───── Supplied information ─────

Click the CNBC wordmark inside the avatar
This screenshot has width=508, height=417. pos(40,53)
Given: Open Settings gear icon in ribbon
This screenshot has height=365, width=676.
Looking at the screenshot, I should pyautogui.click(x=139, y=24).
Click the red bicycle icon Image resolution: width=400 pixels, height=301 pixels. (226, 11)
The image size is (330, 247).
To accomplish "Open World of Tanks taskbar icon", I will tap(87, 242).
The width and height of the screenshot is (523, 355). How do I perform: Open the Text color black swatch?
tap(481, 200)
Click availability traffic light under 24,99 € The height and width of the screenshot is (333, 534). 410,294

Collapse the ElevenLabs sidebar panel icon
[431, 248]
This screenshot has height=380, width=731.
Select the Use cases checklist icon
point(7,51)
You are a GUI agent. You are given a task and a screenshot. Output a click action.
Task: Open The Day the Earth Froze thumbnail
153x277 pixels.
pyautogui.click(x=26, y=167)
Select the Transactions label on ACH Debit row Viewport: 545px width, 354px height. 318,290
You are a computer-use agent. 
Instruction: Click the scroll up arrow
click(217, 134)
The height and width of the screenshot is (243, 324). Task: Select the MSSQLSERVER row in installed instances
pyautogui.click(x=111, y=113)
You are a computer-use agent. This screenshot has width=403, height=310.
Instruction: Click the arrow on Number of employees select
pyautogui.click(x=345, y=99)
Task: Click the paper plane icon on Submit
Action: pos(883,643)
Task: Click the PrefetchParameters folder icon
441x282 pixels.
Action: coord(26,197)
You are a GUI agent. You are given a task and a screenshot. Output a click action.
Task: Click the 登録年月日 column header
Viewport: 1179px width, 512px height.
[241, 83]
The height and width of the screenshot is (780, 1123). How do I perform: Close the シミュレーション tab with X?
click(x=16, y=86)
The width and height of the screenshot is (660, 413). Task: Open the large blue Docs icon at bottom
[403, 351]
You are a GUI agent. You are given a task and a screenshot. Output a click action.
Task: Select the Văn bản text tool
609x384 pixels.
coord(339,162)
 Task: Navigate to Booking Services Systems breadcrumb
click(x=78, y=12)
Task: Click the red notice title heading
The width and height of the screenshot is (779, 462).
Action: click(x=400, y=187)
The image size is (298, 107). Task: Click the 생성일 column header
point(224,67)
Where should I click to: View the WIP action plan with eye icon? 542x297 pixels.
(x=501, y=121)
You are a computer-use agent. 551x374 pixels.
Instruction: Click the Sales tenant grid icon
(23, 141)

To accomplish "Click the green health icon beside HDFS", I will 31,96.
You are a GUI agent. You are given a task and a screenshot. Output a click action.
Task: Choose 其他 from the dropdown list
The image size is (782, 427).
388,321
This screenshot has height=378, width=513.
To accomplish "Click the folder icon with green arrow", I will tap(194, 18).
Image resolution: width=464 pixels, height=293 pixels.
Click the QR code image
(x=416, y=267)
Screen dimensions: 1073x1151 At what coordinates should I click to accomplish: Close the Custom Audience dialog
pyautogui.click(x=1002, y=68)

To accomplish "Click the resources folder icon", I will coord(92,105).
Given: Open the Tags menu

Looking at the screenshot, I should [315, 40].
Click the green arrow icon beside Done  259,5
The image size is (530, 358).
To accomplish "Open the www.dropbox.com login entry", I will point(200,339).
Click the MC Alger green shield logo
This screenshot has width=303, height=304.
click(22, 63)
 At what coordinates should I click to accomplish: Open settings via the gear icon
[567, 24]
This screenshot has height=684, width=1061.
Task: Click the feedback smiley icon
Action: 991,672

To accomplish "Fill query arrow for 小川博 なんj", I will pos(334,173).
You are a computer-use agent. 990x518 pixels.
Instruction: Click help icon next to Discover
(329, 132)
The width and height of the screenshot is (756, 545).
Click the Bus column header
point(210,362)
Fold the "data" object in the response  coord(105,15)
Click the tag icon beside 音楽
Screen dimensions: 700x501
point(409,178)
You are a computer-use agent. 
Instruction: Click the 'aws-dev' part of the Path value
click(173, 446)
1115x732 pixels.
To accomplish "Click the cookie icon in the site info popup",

─────

Revise the data above so that each "computer-use agent" becomes "desktop assistant", leaving everything else untouched.

Click the CNBC wordmark inside the avatar
This screenshot has width=508, height=417. pos(40,53)
Given: Open Settings gear icon in ribbon
This screenshot has height=365, width=676.
Looking at the screenshot, I should pyautogui.click(x=139, y=24).
Click the red bicycle icon Image resolution: width=400 pixels, height=301 pixels. (226, 11)
The image size is (330, 247).
To accomplish "Open World of Tanks taskbar icon", I will tap(87, 242).
The width and height of the screenshot is (523, 355). How do I perform: Open the Text color black swatch?
tap(481, 200)
Click availability traffic light under 24,99 € The height and width of the screenshot is (333, 534). 410,294

Collapse the ElevenLabs sidebar panel icon
[431, 248]
This screenshot has height=380, width=731.
Select the Use cases checklist icon
point(7,51)
You are a GUI agent. You are given a task and a screenshot. Output a click action.
Task: Open The Day the Earth Froze thumbnail
153x277 pixels.
pyautogui.click(x=26, y=167)
Select the Transactions label on ACH Debit row Viewport: 545px width, 354px height. 318,290
You are a desktop assistant. 
Instruction: Click the scroll up arrow
click(217, 134)
The height and width of the screenshot is (243, 324). Task: Select the MSSQLSERVER row in installed instances
pyautogui.click(x=111, y=113)
You are a desktop assistant. This screenshot has width=403, height=310.
Instruction: Click the arrow on Number of employees select
pyautogui.click(x=345, y=99)
Task: Click the paper plane icon on Submit
Action: pos(883,643)
Task: Click the PrefetchParameters folder icon
441x282 pixels.
Action: coord(26,197)
You are a GUI agent. You are given a task and a screenshot. Output a click action.
Task: Click the 登録年月日 column header
Viewport: 1179px width, 512px height.
[241, 83]
The height and width of the screenshot is (780, 1123). How do I perform: Close the シミュレーション tab with X?
click(x=16, y=86)
The width and height of the screenshot is (660, 413). Task: Open the large blue Docs icon at bottom
[403, 351]
You are a GUI agent. You are given a task and a screenshot. Output a click action.
Task: Select the Văn bản text tool
609x384 pixels.
coord(339,162)
 Task: Navigate to Booking Services Systems breadcrumb
click(x=78, y=12)
Task: Click the red notice title heading
The width and height of the screenshot is (779, 462).
Action: click(x=400, y=187)
The image size is (298, 107). Task: Click the 생성일 column header
point(224,67)
Where should I click to: View the WIP action plan with eye icon? 542x297 pixels.
(x=501, y=121)
You are a desktop assistant. 551x374 pixels.
Instruction: Click the Sales tenant grid icon
(23, 141)

To accomplish "Click the green health icon beside HDFS", I will 31,96.
You are a GUI agent. You are given a task and a screenshot. Output a click action.
Task: Choose 其他 from the dropdown list
The image size is (782, 427).
388,321
This screenshot has height=378, width=513.
To accomplish "Click the folder icon with green arrow", I will tap(194, 18).
Image resolution: width=464 pixels, height=293 pixels.
Click the QR code image
(x=416, y=267)
Screen dimensions: 1073x1151 At what coordinates should I click to accomplish: Close the Custom Audience dialog
pyautogui.click(x=1002, y=68)

To accomplish "Click the resources folder icon", I will coord(92,105).
Given: Open the Tags menu

Looking at the screenshot, I should [315, 40].
Click the green arrow icon beside Done  259,5
The image size is (530, 358).
To accomplish "Open the www.dropbox.com login entry", I will point(200,339).
Click the MC Alger green shield logo
This screenshot has width=303, height=304.
click(22, 63)
 At what coordinates should I click to accomplish: Open settings via the gear icon
[567, 24]
This screenshot has height=684, width=1061.
Task: Click the feedback smiley icon
Action: 991,672

To accomplish "Fill query arrow for 小川博 なんj", I will pos(334,173).
You are a desktop assistant. 990x518 pixels.
Instruction: Click help icon next to Discover
(329, 132)
The width and height of the screenshot is (756, 545).
Click the Bus column header
point(210,362)
Fold the "data" object in the response  coord(105,15)
Click the tag icon beside 音楽
Screen dimensions: 700x501
point(409,178)
You are a desktop assistant. 
Instruction: Click the 'aws-dev' part of the Path value
click(173, 446)
1115x732 pixels.
To accomplish "Click the cookie icon in the site info popup",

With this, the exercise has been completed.